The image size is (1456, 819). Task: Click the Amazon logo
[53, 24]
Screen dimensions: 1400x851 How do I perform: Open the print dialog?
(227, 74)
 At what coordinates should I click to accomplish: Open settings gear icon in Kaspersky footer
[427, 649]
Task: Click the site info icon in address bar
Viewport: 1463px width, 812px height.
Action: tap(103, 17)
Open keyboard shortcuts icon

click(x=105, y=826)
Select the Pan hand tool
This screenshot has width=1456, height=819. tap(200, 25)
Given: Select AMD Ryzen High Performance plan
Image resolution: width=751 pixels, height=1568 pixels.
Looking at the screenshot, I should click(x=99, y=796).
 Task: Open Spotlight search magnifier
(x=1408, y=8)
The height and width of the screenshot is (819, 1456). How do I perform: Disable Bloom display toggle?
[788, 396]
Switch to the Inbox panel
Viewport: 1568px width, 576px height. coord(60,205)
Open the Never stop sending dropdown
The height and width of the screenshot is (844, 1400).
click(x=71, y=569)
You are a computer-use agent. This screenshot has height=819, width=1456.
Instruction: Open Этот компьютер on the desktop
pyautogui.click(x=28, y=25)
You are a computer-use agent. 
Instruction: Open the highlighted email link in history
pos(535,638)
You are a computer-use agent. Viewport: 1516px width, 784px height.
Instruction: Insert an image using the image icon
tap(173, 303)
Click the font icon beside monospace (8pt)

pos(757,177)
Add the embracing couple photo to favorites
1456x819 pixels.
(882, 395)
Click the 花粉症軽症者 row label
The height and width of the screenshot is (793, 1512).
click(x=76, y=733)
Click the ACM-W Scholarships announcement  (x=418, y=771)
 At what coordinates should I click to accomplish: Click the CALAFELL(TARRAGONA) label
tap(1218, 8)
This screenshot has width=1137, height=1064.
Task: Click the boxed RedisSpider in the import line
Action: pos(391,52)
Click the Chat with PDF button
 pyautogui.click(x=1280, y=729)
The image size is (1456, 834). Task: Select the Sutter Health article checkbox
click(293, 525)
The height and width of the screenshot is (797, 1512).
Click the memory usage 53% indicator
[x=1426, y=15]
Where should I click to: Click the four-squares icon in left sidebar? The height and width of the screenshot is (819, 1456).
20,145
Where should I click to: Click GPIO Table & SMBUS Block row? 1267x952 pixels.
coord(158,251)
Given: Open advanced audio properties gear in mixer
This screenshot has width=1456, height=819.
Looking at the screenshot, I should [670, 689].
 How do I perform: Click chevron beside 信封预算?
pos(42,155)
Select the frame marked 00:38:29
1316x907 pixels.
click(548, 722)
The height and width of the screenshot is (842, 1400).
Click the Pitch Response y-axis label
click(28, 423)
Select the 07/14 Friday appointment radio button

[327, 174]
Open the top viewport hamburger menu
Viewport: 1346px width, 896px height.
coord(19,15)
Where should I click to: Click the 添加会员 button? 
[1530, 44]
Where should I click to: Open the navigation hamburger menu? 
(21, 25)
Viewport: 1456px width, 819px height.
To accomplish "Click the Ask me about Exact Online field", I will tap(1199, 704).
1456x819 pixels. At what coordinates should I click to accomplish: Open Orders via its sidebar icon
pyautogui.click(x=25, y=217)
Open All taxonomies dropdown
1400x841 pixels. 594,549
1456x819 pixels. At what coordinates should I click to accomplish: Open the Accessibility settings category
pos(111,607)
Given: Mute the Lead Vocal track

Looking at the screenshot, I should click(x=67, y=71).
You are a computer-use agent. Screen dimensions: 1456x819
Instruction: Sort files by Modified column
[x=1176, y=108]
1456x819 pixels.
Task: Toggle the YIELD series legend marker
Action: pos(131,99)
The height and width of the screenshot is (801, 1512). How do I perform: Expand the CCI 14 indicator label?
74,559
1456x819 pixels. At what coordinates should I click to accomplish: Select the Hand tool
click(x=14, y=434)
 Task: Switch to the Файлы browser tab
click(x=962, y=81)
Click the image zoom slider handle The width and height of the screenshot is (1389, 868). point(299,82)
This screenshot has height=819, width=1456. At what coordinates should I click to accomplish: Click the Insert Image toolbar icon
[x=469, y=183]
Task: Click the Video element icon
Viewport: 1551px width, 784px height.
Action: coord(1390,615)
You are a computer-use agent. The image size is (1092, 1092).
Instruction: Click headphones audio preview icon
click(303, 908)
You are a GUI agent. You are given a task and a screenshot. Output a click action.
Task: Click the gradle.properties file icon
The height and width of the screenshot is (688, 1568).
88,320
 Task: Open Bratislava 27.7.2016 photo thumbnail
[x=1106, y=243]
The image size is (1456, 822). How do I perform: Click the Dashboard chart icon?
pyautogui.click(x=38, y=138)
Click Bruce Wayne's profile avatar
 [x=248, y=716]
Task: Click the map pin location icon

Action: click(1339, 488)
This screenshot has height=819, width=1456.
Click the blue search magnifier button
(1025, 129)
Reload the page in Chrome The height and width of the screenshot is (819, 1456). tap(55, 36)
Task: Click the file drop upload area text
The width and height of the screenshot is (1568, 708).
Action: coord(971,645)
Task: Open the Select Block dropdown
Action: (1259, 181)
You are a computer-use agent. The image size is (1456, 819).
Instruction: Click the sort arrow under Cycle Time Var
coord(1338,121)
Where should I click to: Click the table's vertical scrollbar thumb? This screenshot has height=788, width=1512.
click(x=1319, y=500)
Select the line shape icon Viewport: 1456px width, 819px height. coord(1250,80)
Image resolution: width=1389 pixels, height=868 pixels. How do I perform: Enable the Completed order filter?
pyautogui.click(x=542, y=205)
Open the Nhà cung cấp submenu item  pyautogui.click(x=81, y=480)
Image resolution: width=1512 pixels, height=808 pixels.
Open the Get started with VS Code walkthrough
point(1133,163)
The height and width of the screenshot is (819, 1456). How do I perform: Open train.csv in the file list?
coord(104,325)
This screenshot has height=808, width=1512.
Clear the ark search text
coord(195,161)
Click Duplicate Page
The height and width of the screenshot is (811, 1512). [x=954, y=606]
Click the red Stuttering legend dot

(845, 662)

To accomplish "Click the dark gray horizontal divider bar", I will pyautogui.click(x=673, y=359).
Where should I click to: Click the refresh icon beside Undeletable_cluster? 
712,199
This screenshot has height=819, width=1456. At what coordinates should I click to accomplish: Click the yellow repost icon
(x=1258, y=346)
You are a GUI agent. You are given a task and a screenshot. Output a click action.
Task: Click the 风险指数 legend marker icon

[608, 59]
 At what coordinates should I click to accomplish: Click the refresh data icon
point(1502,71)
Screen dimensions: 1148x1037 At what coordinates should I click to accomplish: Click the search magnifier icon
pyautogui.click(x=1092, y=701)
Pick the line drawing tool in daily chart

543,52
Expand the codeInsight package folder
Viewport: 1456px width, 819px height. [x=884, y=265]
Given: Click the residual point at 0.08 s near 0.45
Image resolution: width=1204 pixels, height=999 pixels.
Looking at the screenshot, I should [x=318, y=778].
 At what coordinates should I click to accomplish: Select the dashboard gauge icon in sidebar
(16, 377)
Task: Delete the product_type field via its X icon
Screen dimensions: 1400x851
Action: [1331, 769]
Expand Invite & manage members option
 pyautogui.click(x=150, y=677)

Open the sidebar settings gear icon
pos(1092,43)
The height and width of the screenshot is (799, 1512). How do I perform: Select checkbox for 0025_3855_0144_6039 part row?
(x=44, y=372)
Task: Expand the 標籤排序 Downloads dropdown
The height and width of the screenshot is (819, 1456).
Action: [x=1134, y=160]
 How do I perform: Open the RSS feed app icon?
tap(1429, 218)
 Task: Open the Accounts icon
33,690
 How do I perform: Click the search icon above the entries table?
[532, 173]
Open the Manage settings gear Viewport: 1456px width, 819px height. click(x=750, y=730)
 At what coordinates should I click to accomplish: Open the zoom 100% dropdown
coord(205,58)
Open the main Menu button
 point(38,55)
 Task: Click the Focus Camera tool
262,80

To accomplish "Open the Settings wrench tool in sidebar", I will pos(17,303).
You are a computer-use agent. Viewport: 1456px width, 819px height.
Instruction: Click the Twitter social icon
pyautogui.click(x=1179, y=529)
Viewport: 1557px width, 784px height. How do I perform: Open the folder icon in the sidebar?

★ ★ ★ ★

INSTRUCTIONS FOR THE TASK ▸ Could you return exactly the stretch of the data above that starts at the line with "The height and width of the screenshot is (797, 1512)." and ends at the line with "Click the image", both lines included?

RESULT ▸
The height and width of the screenshot is (797, 1512).
Click the memory usage 53% indicator
[x=1426, y=15]
Where should I click to: Click the four-squares icon in left sidebar? The height and width of the screenshot is (819, 1456).
20,145
Where should I click to: Click GPIO Table & SMBUS Block row? 1267x952 pixels.
coord(158,251)
Given: Open advanced audio properties gear in mixer
This screenshot has width=1456, height=819.
Looking at the screenshot, I should [670, 689].
 How do I perform: Click chevron beside 信封预算?
pos(42,155)
Select the frame marked 00:38:29
1316x907 pixels.
click(548, 722)
The height and width of the screenshot is (842, 1400).
Click the Pitch Response y-axis label
click(28, 423)
Select the 07/14 Friday appointment radio button

[327, 174]
Open the top viewport hamburger menu
Viewport: 1346px width, 896px height.
coord(19,15)
Where should I click to: Click the 添加会员 button? 
[1530, 44]
Where should I click to: Open the navigation hamburger menu? 
(21, 25)
Viewport: 1456px width, 819px height.
To accomplish "Click the Ask me about Exact Online field", I will tap(1199, 704).
1456x819 pixels. At what coordinates should I click to accomplish: Open Orders via its sidebar icon
pyautogui.click(x=25, y=217)
Open All taxonomies dropdown
1400x841 pixels. 594,549
1456x819 pixels. At what coordinates should I click to accomplish: Open the Accessibility settings category
pos(111,607)
Given: Mute the Lead Vocal track

Looking at the screenshot, I should click(x=67, y=71).
You are a computer-use agent. Screen dimensions: 1456x819
Instruction: Sort files by Modified column
[x=1176, y=108]
1456x819 pixels.
Task: Toggle the YIELD series legend marker
Action: pos(131,99)
The height and width of the screenshot is (801, 1512). How do I perform: Expand the CCI 14 indicator label?
74,559
1456x819 pixels. At what coordinates should I click to accomplish: Select the Hand tool
click(x=14, y=434)
 Task: Switch to the Файлы browser tab
click(x=962, y=81)
Click the image zoom slider handle The width and height of the screenshot is (1389, 868). point(299,82)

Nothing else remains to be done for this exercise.